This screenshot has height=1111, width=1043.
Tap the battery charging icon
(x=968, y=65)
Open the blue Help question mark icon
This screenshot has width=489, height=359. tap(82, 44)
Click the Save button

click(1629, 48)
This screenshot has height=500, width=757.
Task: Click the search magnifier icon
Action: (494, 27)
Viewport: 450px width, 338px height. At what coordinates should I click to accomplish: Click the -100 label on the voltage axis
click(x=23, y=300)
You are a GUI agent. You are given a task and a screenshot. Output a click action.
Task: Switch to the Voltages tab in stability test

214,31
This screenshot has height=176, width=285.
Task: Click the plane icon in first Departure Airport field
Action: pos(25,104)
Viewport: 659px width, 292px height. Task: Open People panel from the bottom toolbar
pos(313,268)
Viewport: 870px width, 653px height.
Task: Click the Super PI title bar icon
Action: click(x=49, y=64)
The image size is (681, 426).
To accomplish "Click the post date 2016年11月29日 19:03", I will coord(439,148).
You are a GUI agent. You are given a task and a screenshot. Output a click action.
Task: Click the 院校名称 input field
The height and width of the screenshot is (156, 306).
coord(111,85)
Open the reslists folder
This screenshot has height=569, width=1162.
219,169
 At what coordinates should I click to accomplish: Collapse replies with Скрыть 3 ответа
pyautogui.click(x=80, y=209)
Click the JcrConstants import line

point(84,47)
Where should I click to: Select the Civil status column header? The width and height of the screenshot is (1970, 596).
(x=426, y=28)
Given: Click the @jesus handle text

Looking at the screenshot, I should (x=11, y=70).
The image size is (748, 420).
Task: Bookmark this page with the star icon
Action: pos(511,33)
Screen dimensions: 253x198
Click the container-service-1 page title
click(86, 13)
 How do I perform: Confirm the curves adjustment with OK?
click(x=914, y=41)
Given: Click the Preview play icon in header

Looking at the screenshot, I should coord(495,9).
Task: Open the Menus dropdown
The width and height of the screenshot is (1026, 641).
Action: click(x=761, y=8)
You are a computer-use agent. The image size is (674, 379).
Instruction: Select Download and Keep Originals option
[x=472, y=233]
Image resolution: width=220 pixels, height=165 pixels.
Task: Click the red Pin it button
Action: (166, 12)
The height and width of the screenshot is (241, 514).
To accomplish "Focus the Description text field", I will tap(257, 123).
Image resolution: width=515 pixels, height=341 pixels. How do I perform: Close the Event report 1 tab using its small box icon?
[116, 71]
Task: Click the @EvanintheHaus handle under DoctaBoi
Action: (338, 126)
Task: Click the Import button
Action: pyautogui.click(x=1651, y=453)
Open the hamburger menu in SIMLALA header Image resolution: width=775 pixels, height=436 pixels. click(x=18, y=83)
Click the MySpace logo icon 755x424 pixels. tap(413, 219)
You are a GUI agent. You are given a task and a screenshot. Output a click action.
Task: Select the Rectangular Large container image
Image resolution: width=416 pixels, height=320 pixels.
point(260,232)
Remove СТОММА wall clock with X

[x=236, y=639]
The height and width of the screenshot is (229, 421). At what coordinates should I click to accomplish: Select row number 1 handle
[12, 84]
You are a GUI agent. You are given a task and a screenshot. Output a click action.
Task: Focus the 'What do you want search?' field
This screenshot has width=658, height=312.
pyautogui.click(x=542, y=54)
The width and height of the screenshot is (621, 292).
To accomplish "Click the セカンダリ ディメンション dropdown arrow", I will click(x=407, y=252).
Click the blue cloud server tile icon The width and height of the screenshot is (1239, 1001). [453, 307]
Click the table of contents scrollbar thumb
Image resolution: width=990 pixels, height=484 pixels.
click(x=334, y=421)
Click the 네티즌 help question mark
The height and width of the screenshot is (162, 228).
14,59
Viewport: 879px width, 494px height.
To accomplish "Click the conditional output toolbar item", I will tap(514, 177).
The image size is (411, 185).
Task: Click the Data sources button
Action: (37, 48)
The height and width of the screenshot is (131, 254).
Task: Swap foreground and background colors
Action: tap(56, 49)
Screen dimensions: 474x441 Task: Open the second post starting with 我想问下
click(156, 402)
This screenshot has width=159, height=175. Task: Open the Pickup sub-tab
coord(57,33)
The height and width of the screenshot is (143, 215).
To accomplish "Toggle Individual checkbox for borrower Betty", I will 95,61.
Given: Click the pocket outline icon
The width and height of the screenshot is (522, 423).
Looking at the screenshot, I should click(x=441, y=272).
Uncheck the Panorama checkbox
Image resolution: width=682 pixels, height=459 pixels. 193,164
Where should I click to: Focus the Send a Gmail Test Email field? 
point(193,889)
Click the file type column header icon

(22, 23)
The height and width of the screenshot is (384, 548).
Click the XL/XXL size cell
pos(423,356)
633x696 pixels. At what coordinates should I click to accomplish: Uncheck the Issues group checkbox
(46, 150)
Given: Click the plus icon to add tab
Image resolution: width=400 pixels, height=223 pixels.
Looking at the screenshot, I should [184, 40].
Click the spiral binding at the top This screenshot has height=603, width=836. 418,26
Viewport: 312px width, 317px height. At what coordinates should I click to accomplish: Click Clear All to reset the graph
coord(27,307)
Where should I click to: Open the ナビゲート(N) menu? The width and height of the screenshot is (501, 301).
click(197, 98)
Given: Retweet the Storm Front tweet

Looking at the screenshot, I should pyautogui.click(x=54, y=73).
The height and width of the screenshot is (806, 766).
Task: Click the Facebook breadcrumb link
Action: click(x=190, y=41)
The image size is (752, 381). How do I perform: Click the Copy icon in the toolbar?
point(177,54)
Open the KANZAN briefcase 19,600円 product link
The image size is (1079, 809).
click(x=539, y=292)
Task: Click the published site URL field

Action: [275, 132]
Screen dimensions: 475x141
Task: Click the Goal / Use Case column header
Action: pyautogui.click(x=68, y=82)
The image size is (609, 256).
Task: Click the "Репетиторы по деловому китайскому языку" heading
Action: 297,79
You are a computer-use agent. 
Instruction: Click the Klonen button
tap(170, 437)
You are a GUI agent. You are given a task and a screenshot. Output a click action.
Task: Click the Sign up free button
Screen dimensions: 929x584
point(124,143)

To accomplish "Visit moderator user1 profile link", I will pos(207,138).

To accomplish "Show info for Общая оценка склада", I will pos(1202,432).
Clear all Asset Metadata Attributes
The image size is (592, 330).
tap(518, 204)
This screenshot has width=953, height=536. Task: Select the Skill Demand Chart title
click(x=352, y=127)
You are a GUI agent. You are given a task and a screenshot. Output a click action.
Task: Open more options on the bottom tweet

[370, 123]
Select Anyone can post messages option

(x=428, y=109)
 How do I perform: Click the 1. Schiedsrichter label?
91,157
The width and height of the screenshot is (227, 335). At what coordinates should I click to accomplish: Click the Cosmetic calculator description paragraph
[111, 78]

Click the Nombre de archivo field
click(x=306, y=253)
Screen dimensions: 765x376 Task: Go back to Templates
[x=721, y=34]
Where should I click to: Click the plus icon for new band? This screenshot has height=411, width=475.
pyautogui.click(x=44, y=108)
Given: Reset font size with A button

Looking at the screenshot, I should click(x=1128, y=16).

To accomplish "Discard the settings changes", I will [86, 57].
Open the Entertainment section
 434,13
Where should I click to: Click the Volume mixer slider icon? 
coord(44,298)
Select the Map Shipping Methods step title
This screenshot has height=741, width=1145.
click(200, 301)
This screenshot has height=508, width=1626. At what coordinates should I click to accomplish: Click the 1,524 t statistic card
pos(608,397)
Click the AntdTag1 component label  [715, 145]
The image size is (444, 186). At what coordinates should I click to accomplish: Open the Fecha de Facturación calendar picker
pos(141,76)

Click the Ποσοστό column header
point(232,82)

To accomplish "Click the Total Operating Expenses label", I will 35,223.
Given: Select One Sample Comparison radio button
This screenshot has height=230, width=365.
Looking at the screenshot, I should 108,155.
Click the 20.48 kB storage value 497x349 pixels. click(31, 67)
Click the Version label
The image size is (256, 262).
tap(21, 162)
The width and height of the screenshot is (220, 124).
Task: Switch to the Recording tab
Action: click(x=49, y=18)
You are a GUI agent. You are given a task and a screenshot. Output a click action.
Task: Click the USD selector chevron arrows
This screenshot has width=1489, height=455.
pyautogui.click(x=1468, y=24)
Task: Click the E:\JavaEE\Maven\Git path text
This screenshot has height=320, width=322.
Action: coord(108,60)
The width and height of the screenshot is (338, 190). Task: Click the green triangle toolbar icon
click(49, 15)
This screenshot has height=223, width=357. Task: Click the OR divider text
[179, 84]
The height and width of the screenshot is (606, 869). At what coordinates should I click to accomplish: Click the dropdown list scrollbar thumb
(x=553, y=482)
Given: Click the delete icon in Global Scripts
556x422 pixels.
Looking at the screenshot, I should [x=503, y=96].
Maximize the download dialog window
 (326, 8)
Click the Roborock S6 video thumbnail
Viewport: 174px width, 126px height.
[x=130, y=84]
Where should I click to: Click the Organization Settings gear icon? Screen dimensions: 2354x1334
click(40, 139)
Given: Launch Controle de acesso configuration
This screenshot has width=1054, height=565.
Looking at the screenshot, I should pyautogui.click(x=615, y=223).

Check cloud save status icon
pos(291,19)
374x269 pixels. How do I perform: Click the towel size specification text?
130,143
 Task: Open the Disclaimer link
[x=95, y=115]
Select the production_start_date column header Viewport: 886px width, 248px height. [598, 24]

::::::::

Exercise requirements –
The reply is a bare number: how many lines above include "computer".

Output of the task –
2